Increased cell death in rat blastocysts exposed to maternal diabetes in utero and to high glucose or tumor necrosis factor-alpha in vitro.

The morphogenetic function of the transient phase of cell death that occurs during blastocyst maturation is not known but it is thought that its regulation results from a delicate balance between survival and lethal signals in the uterine milieu. In this paper, we show that blastocysts from diabetic rats have a higher incidence of dead cells than control embryos. Differential lineage staining indicated that increased nuclear fragmentation occurred mainly in the inner cell mass.

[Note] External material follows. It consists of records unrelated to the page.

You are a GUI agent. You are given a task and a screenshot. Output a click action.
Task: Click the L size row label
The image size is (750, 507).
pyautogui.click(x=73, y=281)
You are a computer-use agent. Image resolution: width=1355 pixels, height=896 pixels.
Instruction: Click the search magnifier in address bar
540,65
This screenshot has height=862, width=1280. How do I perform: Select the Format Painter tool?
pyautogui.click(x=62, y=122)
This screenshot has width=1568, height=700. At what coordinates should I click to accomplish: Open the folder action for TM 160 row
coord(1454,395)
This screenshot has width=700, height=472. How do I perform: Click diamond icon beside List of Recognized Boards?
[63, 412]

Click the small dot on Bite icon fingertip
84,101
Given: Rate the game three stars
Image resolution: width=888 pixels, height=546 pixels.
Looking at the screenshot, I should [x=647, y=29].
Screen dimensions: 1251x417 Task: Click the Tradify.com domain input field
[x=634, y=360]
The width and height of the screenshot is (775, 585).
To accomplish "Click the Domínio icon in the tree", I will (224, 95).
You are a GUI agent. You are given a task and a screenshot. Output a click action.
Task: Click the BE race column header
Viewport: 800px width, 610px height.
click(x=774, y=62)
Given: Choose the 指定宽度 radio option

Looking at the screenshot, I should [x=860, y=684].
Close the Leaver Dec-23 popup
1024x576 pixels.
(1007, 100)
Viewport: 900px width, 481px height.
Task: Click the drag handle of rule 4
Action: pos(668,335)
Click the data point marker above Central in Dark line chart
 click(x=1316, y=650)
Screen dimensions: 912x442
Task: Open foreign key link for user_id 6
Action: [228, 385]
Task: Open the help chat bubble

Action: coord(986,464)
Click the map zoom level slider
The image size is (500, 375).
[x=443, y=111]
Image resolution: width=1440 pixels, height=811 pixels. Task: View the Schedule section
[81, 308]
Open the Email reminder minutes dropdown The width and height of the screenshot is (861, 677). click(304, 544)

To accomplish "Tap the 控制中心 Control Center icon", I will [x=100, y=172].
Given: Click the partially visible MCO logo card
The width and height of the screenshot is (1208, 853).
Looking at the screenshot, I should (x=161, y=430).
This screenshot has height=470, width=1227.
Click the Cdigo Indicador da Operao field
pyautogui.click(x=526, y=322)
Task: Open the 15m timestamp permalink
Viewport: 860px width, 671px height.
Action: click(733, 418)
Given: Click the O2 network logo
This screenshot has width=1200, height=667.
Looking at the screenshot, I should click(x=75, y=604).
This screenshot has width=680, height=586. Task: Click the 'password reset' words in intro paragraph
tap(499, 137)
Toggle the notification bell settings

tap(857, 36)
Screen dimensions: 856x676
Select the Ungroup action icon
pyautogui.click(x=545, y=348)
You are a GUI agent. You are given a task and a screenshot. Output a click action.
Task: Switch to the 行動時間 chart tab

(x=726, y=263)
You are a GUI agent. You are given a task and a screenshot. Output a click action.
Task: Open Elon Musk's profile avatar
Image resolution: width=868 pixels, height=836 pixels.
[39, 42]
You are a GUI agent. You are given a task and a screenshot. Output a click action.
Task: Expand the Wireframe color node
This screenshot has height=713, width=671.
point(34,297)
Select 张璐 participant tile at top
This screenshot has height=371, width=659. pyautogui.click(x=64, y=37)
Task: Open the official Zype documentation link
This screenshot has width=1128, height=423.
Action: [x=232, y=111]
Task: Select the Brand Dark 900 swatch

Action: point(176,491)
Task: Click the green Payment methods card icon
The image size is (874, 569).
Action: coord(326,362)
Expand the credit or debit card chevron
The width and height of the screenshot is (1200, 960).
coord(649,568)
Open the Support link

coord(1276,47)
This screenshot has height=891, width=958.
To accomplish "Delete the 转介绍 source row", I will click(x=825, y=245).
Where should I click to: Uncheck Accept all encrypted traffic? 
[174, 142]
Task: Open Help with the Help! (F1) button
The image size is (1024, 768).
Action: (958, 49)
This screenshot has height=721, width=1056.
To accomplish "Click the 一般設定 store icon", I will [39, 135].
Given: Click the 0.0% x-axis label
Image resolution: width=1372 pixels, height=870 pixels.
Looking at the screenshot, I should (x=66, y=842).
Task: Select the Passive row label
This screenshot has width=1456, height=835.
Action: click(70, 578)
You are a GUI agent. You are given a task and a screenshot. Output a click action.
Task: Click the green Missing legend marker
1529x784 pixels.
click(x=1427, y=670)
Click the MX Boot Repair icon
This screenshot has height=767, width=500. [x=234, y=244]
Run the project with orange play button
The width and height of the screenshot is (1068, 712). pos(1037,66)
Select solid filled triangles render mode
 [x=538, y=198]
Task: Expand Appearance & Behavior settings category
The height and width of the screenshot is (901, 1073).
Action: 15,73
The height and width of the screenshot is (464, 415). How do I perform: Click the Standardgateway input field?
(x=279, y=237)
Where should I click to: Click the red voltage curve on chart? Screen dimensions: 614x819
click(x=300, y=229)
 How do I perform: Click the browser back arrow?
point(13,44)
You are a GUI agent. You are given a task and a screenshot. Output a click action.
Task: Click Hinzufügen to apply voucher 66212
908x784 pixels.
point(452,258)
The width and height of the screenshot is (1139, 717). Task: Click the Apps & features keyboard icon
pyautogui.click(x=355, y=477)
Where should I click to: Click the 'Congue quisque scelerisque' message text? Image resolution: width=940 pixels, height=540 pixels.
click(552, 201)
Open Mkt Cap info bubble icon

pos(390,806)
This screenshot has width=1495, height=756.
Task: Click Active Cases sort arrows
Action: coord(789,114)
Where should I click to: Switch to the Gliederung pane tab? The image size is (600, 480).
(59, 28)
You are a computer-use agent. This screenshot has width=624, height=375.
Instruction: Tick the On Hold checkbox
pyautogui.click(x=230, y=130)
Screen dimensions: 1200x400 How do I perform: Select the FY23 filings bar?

In addition, terminal transferase-mediated dUTP nick end labeling (TUNEL) demonstrated an increase in the incidence of non-fragmented DNA-damaged nuclei in these blastocysts. Analysis of the expression of clusterin, a gene associated with apoptosis, by quantitative reverse transcription-polymerase chain reaction detected an increase in the steady-state level of its transcripts in blastocysts from diabetic rats. In situ hybridization revealed that about half the cells identified as expressing clusterin mRNA exhibited signs of nuclear fragmentation. In vitro experiments demonstrated that high D-glucose increased nuclear fragmentation, TUNEL labeling and clusterin transcription. Tumor necrosis factor-alpha (TNF-alpha), a cytokine whose synthesis is up-regulated in the diabetic uterus, did not induce nuclear fragmentation nor clusterin expression but increased the incidence of TUNEL-positive nuclei. The data suggest that excessive cell death in the blastocyst, most probably resulting from the overstimulation of a basal suicidal program by such inducers as glucose and TNF-alpha, may be a contributing factor of the early embryopathy associated with maternal diabetes.